Koruna Unchained Empowers Czechs on Path to Western RichesBy
Rising currency means cheaper beach vacations for tourists
Most major companies protected with hedging, exporters say
Twenty-seven years after the end of communism and then a painful transition to market economy, Czechs suddenly are feeling a bit wealthier.
The central bank in Prague Thursday removed the cap that had artificially kept the koruna weak against the euro for more than three years -- just as many Czechs are booking their summer beach holidays on the azure European coasts of their favorite destinations. While the removal of the currency shackles was almost a non-event on the financial markets, compared with the mayhem Switzerland caused when it ended a similar peg policy two years ago, Czechs reveled in the benefits of an appreciating currency.
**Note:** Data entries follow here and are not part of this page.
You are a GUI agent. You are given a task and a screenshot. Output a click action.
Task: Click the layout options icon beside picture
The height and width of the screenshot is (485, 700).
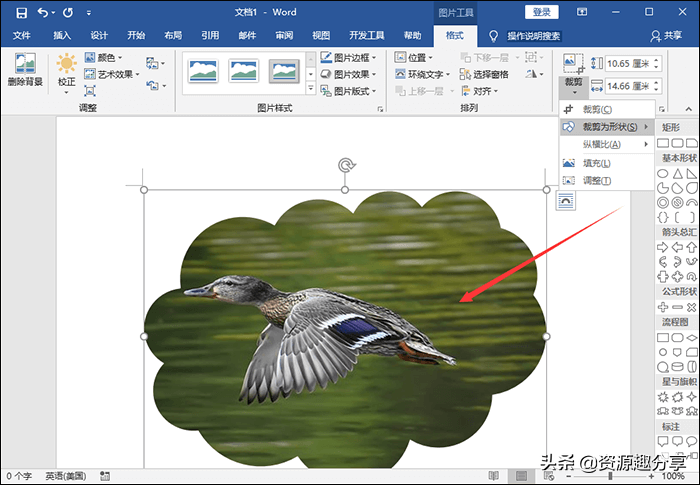point(566,200)
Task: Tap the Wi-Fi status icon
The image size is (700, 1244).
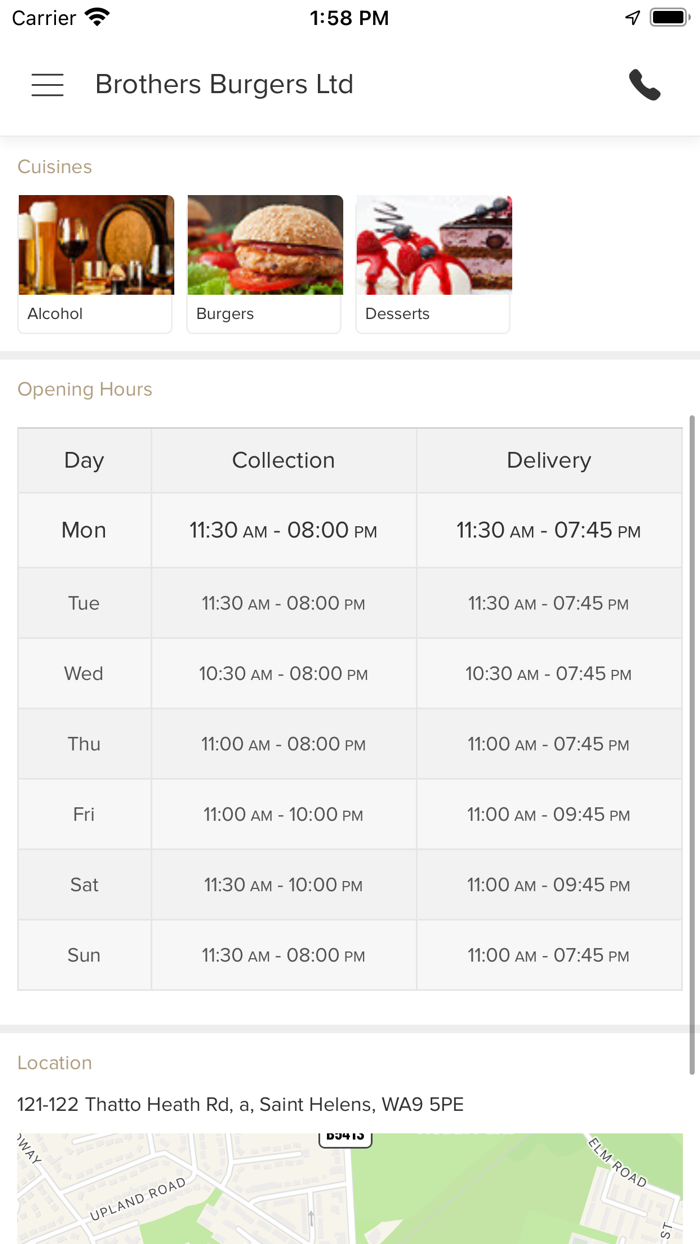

Just hours after the cap’s demise, companies such as Zindulka boat charter brokerage were sending targeted text messages to clients, such as “strong koruna = cheaper boat. Now is the right time to reserve!” Tour operator Student Agency began advertising cheaper travel to neighboring Germany and Austria on the prospects of koruna gains.
The end of the curbs resonated with Hana Bastova, a 38-year-old kindergarten teacher who, along with her three kids and husband, sets off in the family van for a beach holiday once a year. They sleep at campsites to keep the cost to no more than 940 euros ($1,000) for the two- to three-week-long beach holiday.
“If the koruna gets stronger, it will be great,” she said by phone, adding they are considering a trip to Montenegro to bathe in the Adriatic Sea this year. “It would help us a lot. We really try to save every euro we can.”
The koruna has strengthened about 2 percent since the cap was removed, trading at 26.52 per euro as of 9:40 a.m. in Prague on Monday. Forward contracts indicate the exchange rate could gain another 0.4 percent over the next 12 months as a long-term appreciation trend would reflect the country’s economic growth outpacing that of the euro region.
While a rising currency may not always be a good thing for an economy that’s heavily dependent on exports and surrounded mainly by neighbors that use the euro, the Czech Republic’s main industries and services have had time to prepare for the cap’s removal. It was flagged by the central bank when it introduced the limit in 2013.
Czech President Milos Zeman, who detested the cap from its introduction and repeatedly called for its demise, was among the first to welcome the change to traditional monetary policy and a floating koruna.
“A proud nation should have a strong currency so that when we go abroad, we don’t have to be ashamed,” he said Thursday said during a meeting with voters in the central Bohemian town of Caslav.
Even before the end of the cap, the nation of 10.6 million tucked between Germany, Austria, Poland and Slovakia, was getting richer. The economy has expanded nearly five-fold since the fall of the Iron Curtain in 1989, to around $185 billion in 2015, according to World Bank data. Its 2004 entry into the European Union helped boost the koruna by about 20 percent, including the latest moves. Czechs now have the highest living standards among the post-communist EU nations, measured in economic output per capita -- though wages on average are only about a third of salaries in neighboring Germany.
From small family businesses to the country’s largest companies, such as Volkswagen unit Skoda Auto AS or power utility CEZ AS, exporters protected themselves against the potential effect of the cap’s lifting by buying financial instruments to hedge.
During more than three years of unprecedented currency stability, companies used the opportunity to raise wages and make investments, so they now should be well prepared for leaner years as the stronger currency eats into their profits, said Otto Danek, a vice chairman of the Czech Exporters’ Association who also heads engine producer Atas. The company exports 81 percent of its output to the euro region.
“A lot of companies used the time to invest into machinery and improve their effectiveness,” he said by phone. “If some didn’t prepare, they are either slackers or they must have lost their minds.”